McLoughlin’s Revivals, Awakenings, and Reform proposed that the great political realignments in the United States have always been anticipated by a period of spiritual renewal. The Puritan Awakening of 1610-1640 provoked the English Civil War and the exodus of the “godly” to the American colonies, and the Great Awakening of 1738-40 provoked the notorious political alignment that began with the Declaration of Independence. In 1800-1830, the Second Great Awakening gave birth to the abolition and temperance movements that provoked the political realignment of the 1850s and the US Civil War. These were grass-roots movements; they stirred millions and changed millions of lives.

The Third Great Awakening, he wrote, began in the Progressive era, starting about 1890, and it inspired the twentieth century era of social reform and the New Deal realignment that ushered in the welfare state. But here McLoughlin had to deal with an inconvenient fact. The Progressives and their allies the Social Gospelers were not grass-roots activists. They were college professors and middle class social activists. How did they fit into a paradigm of grass roots religious movements driving politics? McLoughlin had an explanation. He found that the religious phase of each Awakening began with agitation among the “old lights” (the revivalists) but the political phase was managed by “new lights” (the enlightened reformers who had the skills to manage change).

Picking up McLoughlin’s model, Fogel decides that in the Progressive era, the revivalists like Billy Sunday identified the spiritual malaise, and then the enlightened Progressives developed the programs that resulted in the improvements of life expectancy, health, labor rights, and education that we all enjoy today. They just screwed up on the spiritual front.

Then he applies the model to the present spiritual malaise. In the 1950s, the “old lights” like Billy Graham and Norman Vincent Peale identified a moral crisis. Excellent! Fogel and his crew of “new light” neo-progressives will develop a program of spiritual equality that will solve the problem, just like the Third Great Awakening in the original Progressive era.

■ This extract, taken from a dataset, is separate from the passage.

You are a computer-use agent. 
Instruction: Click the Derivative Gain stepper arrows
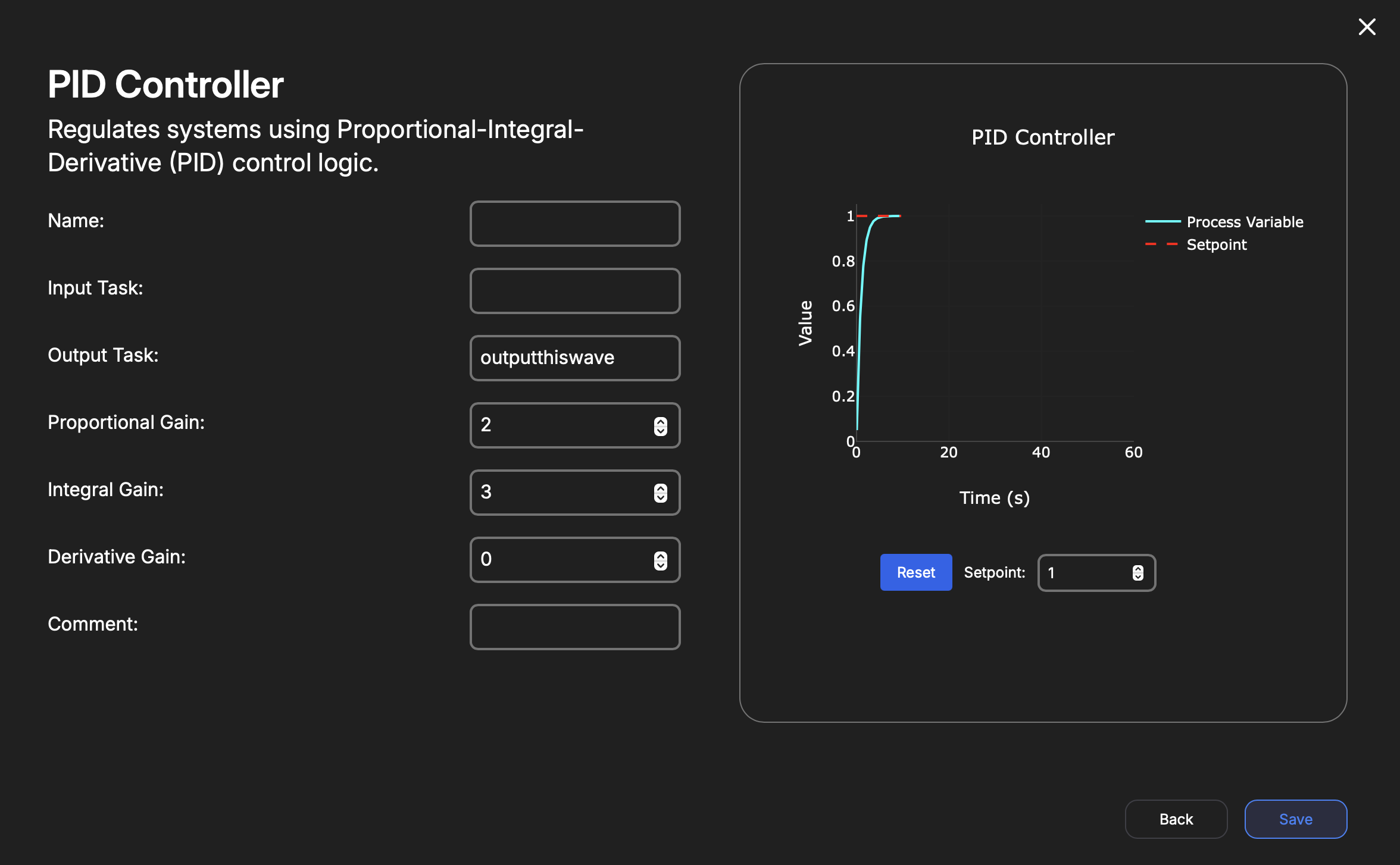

Thanks, but no thanks. What Fogel doesn’t tell us, perhaps because he doesn’t know, is that back in 1900 America already had a functioning system of material and spiritual welfare. It was a great sprawling web of churches, missions, fraternal organizations, labor unions, orphanages, charities, foundations, and neighbors. Even in the big cities the immigrants set up a dense network of mutual aid organizations. During the next century, Progressives and their allies nationalized the material side of this system and, in a demonstration of the law of unintended consequences, effectively destroyed the spiritual welfare system that was invisibly integrated with it. Conveniently ignorant of the inconvenient past, Fogel is shocked to discover the chaos left by the Progressive wrecking crew and wants to start up a government program to clean up the mess.

That brings us back to the initial problem. Even if the Progressives were not guilty of destroying the spiritual welfare system over the last century, and even if Fogel’s vision of a national spiritual welfare system should prove the most wonderful thing in the world, it still amounts to a national church of positive self-esteem. What is it about “Congress shall make no law respecting an establishment of religion” that isn’t clear to these liberals?

Christopher Chantrill blogs at www.roadtothemiddleclass.com.

Buy his Road to the Middle Class.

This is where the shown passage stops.